Cadiz, then, has besides these older streets,
its brand new squares, where the bands
triumph and dominate of summer evenings,
on a green-shelved scaffold, under the light
of golden-flowered lamps that scorn the
sharp-rayed stars cutting the blue darkness
above them. This is the square of San
Antonio, with low stone seats all round it
low iron-backed seats, where you sit and tip
off the white column of ash from your cigar
against the end of your boot, and try and look
as if you saw nothing as Pedro's cheek comes
so very near the brown-redness of Juanna's,
that you really wonder the fat, comfortable,
old burgess of a father, who is talking
patriotism with the thin neighbour on the next
seat, does not make some remark.

This is the square, where in sixteen hundred
and forty-eight (there is no doubt in Cadiz
about it), the figure of the saint came down
from its pedestal (in a high wind) to succour
and heal some poor stricken water-carriers.
Nobody can disbelieve it, for there is the
clearest possible evidence (much more clear
than about the Commandant's statue in Don
Juan) that the saint was seen getting down
from his pedestal and getting up again.

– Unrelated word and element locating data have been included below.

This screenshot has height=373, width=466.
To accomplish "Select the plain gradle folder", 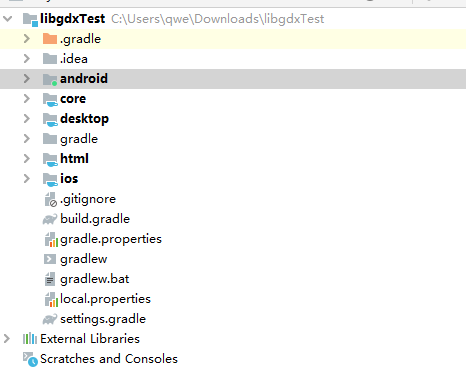I will click(79, 139).
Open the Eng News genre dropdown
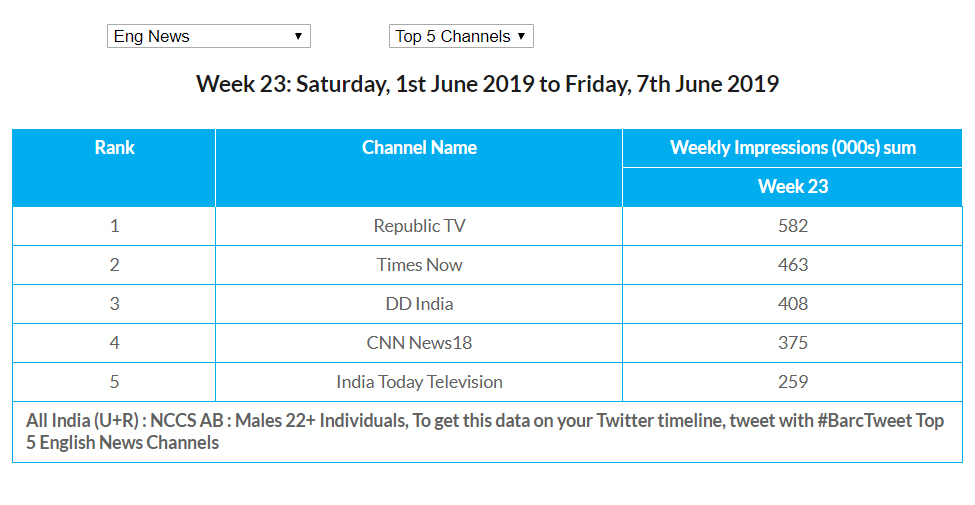 point(208,37)
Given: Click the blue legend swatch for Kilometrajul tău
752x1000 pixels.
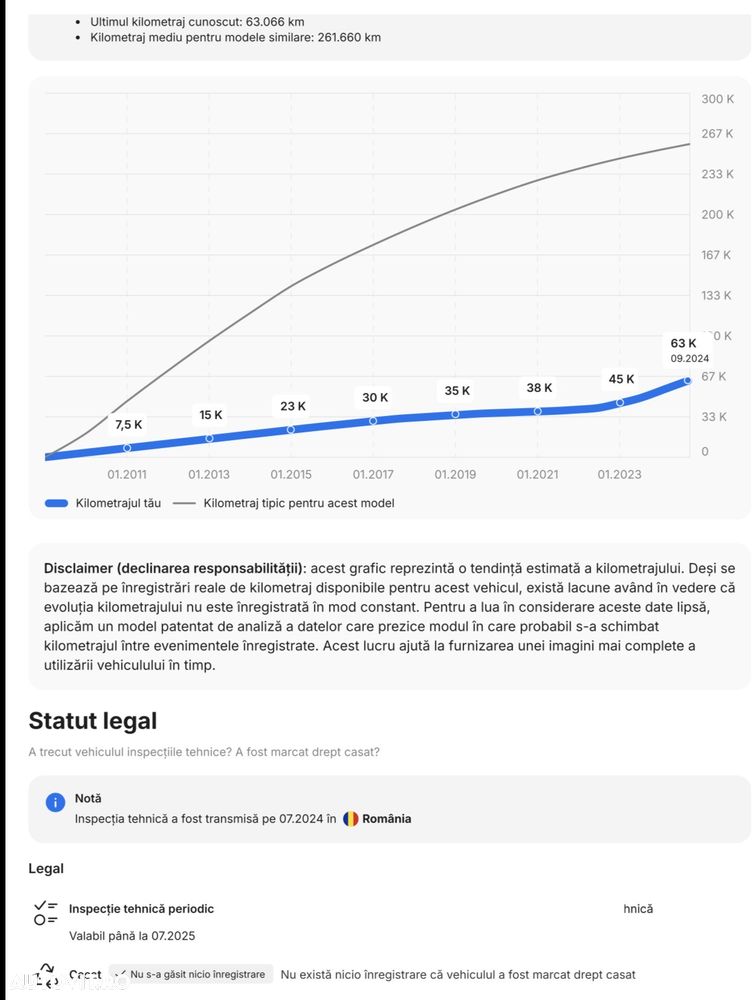Looking at the screenshot, I should click(56, 503).
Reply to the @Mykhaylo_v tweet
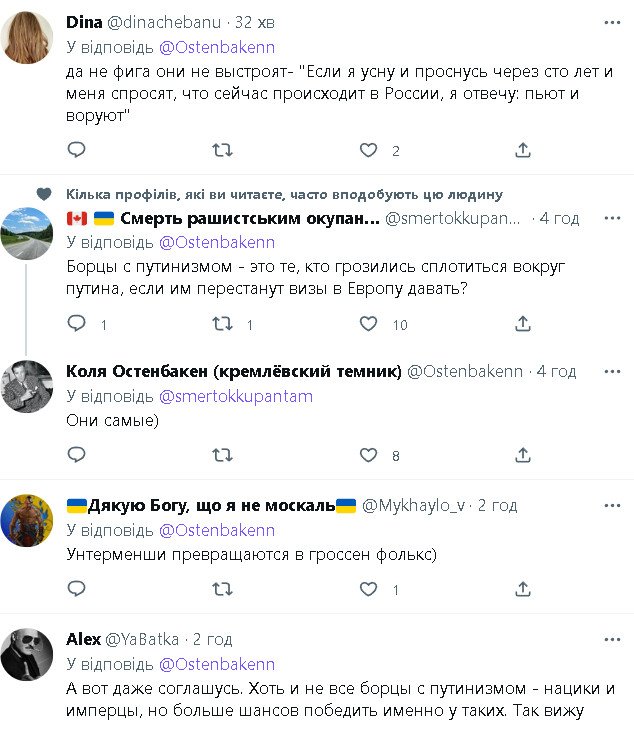 tap(77, 589)
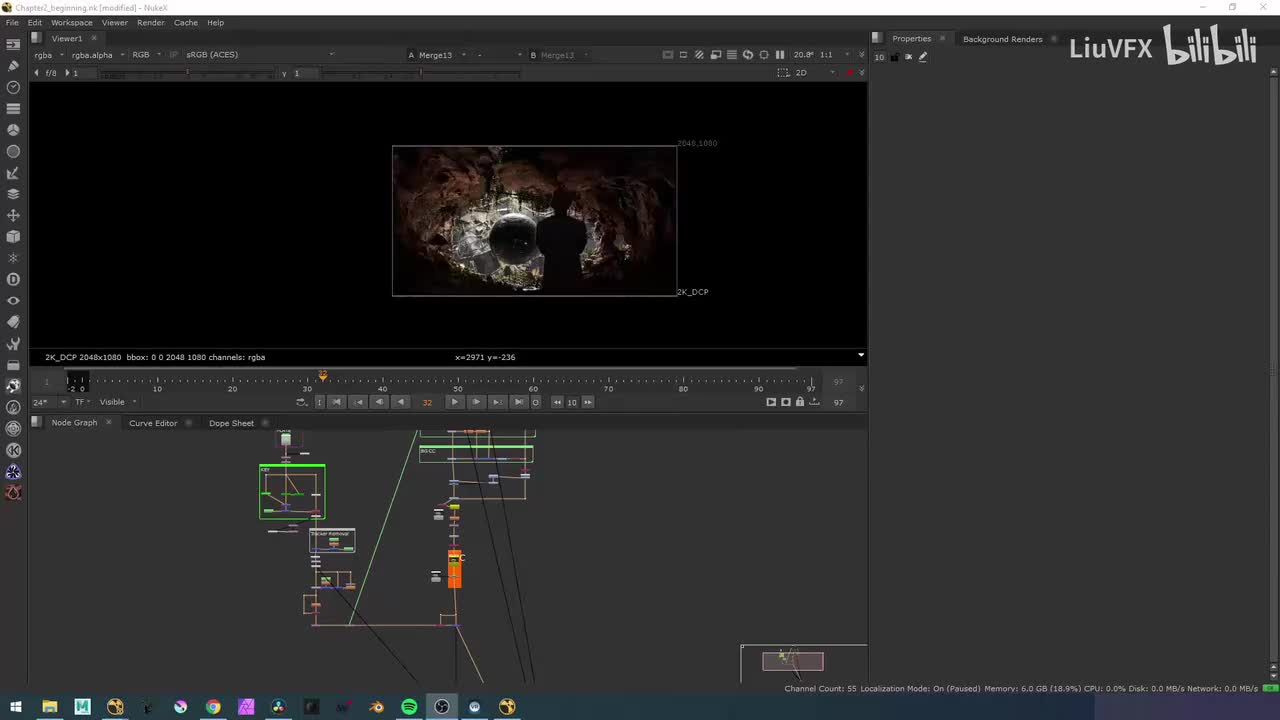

Ask
at any of those fizzling fry fish shops, that
flame purgatorially at night, and they will tell
you, with any number of oaths you may
require, that greater miracles have been done
here than anywhere in Spain. Why there was
one local saint who was not quite sure if it was
right to attempt to perform a miracle, and
save a mason who was falling from a scaffold
in the Franciscan church; so he went home
and prayed to the Virgin, and the answer came
that it was right. So off he posted back to
the church, expecting to find the man dead, and
intending to rub him all over with the great
Arab doctor Ben Hollowaway's ointment.
To his wonder and delight, he found the man,
by the Virgin's aid, suspended in mid-air;
and he stretched out his hand and drew him
back on the scaffold. This is nothing; for
Saint Vincent swam down a river on a millstone,
to which the Moors had tied him. And
even this is a trifle to the miracle of Father
Joseph, of the Convent of the Bleeding Heart,
at Seville; for he, one burning day in July,
having forgotten the dinner hour in the
refectory, went out in the olive garden of the
convent; and, holding a raw beefsteak in his
hand, held it up to the sun, which, focussing
instantly upon it, cooked it in exactly three
minutes. His absurd calumniators, indeed,
hating and fearing truth, and materialists to
a man, go so far as shamelessly to impugn the
splendour of this miracle, and to assert that
the saint took the steak out with him ready
cooked. But even this great proof of the
triumph of our faith pales before the great
and crowning proof of Christian charity,
given us by Brother Lorenzo, of the Minorite
Convent, at Bilboa, who, one day, going into
a vineyard to eat grapes and meditate alone
(Nanita, of the neighbouring posada of Villa
Dolces, is the witness of this miracle), held
out his hand, as men do, to see if it rained:
at that moment, a thrush from a neighbour-
pomegranate tree flew down and laid an egg
in the cup of his hand, then accidentally
hollowed into the shape of a nest. The holy
man, praying for aid with divine patience,
actually waited till the whole five eggs were
laid and hatched, and the grateful bird, in
the presence of Nanita and thousands of
peasants, flew to the nearest fig tree, changed
itself into an angel, and sung the Nunc
Dimittis or Song of Simeon.

After such miracles as these, it is quite
ridiculous to disbelieve the story of the
statue merely coming down from its pedestal.